Driver Profiles - What are They? How do They Work?

An FRC robot is a large and massive machine that can go quite fast and accelerate and decelerate at very high rates - so it is an intrinsically uncontrollable machine that a driver needs to learn to control. Driver profiles map the driver's movements of the Xbox control sticks to the response of the robot to those actions. More specifically, they create a path from a beginning, occasional, or demonstration driver (the robot is highly limited in both speed and acceleration) to the competition driver, who is encouraged to 'put the pedal to the metal'.

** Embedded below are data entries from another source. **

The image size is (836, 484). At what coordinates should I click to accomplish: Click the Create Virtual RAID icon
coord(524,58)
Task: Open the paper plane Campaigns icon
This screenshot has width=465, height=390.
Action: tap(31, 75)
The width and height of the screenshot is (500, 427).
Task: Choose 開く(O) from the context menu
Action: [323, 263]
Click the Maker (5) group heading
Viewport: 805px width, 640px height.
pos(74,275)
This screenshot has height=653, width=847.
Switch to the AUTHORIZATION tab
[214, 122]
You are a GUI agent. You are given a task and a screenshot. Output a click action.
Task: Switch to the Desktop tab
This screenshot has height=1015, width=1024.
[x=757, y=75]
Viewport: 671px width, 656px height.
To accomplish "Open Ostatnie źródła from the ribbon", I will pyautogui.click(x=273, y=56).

A driver profile is a file of mapping parameters that map the Xbox control stick to the behavior of the robot. These files are in the src/main/deploy/drivers directory of the project. Anything in the src/main/deploy directory is loaded onto the Roborio when robot code is deployed, so they can be loaded when the robot initializes. We use physical switches on the robot to set which driver profile will be read at robot code start, and if the switches have not been installed we default to the programmer driver profile, which, because programmers are notoriously bad drivers, limits speed and acceleration so most young children could non-destructively control the robot.

How they work is that we dedicate (by default) 2 switches to driver selection, which gives use 4 driver profiles (you could easily change this if you need more). We use profile 0 as the default benign profile, and the next 3 as driver profiles (we have never had more than 2 competition drivers). And there are the actual mapping functions controlled by the parameters in the profile file - which are discussed later.

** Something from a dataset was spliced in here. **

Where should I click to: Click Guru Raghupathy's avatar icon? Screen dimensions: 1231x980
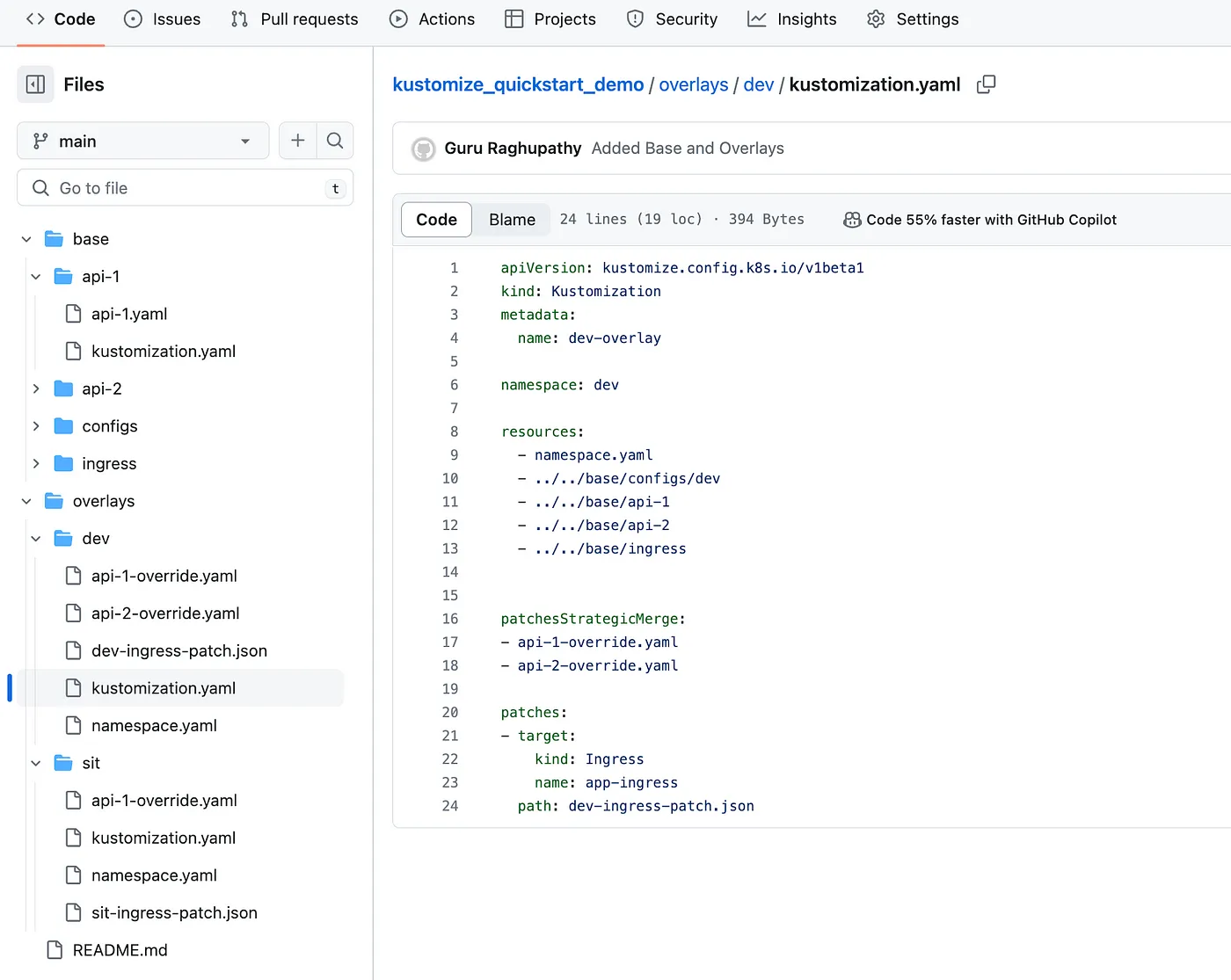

How Do I Build and Tune a Driver Profile?

The short answer is:

  1. create an entry in the driver list;
  2. create a corresponding profile file (just copy the programmer file as a start);
  3. load this project on the robot;
  4. set the switches to load the correct driver profile on robot start;
  5. start, enable, and drive the robot; instruct the operator how you want you drive parameters adjusted while you are driving
  6. save your profile for future use.

NOTE: once you have a profile, you can tune it in the future. During the 2021 year it was common that for a driving session a driver would load their profile, dial back the max speed and acceleration for a few practice runs, and then work on moving everything as far forward as possible while still completing the tasks.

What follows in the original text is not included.